Thoughts From The Broncos Game

Romo did what he does

Romo did what he does

If you are a Dallas Cowboys fan, the good news is the Cowboys scored 48 points against a pretty good Broncos defense. But the bad news is, it wasn’t enough after the defense allowed 51 points. I felt I was watching NFL Madden on XBox as these two teams went back and forth, scoring at will. A game that would make the arena football league teams envious.

Kiffin to Blame?
Monte Kiffin says put the blame on him for this loss. STORY
Careful Monte, defensive coordinator Rob Ryan was always quick to assume responsibility when his Dallas defense allowed a lot of points. Eventually Jerry Jones believed him and that’s why he is no longer in Dallas.
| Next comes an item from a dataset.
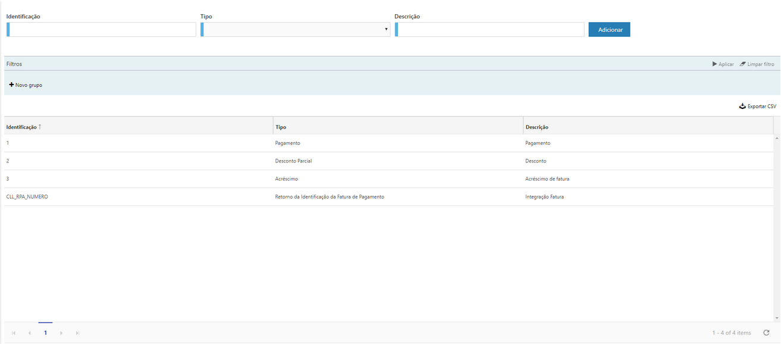Click in the Descrição input field
The image size is (781, 344).
[x=490, y=30]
I found Kiffin’s game plan flawed from the stand point that they couldn’t get to Manning upfront as Manning always had RB Moreno available to dump it to out of the backfield finishing with 5 catches for 57 yards. Moreno also rushed for 93 yards. It was that success that kept the chains moving allowing Manning opportunities to take shots down the field. Failing to account for Moreno and shutting him down, allowed Manning to use all his weapons.

In a blog back in January, I took a look at Kiffin’s struggles in allowing points and yards while coaching at the college level, at USC last year. HERE

Jerry perceives the cup half full:
The master of spin, Jerry Jones, put a positive spin on things choosing to focus on their quest to win the soft NFC East. HERE

I agree that the loss to the Broncos is not devastating to the Cowboys in their goal to make the playoffs. Losing to an AFC team, and a very good one at that, will have little impact on their NFC East battle. They still can go on to a good season and even make the playoffs.
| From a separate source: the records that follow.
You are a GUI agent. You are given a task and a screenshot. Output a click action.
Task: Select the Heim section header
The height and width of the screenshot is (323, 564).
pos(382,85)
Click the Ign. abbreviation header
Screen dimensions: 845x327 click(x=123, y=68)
However their game against the Redskins Sunday will play a huge role in their effort to win the East. In my view, a loss to the Redskins could be devastating.

Romo did what he does:
Many Cowboy fans will point to the record breaking day Romo had against the Broncos. The final numbers were amazing. Passing for over 500 yards and 5 TDs was an outstanding performance.

And it isn’t so much that Romo threw one interception. Afterall, Manning threw a pick to Claiborne which resulted in a Dallas score, but Manning’s mistake didn’t cost them the game.

It’s the timing of Romo’s blunders that seem to get him in trouble. Romo has developed a reputation for blowing the game when it’s all on the line, late in the game. This is an ending that has become all too familiar.

Many fans will defend Romo in this area but at some point, it has to become more about winning the close games instead of impressive passing stats. A record of 2-3 is more important than 5oo yards passing.

While it wasn’t all his fault, Romo did what he does in slinging the ball over the place for the entire game only to use bad judgement at a critical time of the game. We should come to expect this from Romo. It’s what he does. He isn’t going to change.

Shootout Fatigue:
Their formula for winning games is a simple one. The Cowboys almost never win when they throw the ball far more than run the ball. It may not be as “sexy” as throwing 5 TDs, but having an effective run game has proven to be successful for them in the past.

In this game, Romo passed 36 times with Murray only carrying the ball 12 times and half of that was in the first quarter. They passed 3 times more than they ran the ball and that is a ratio to be concerned about.

Early in the game, when Dallas clearly was engaged in a shootout with Manning and the Broncos, I just never felt comfortable about their chances of winning. It felt like Manning was going to get the last score one way or another. They were trying to beat Manning at his own game but of course like so many before, they failed.

Enough of the shootouts. These Cowboys just don’t seem to come out on the upper end of this type of game.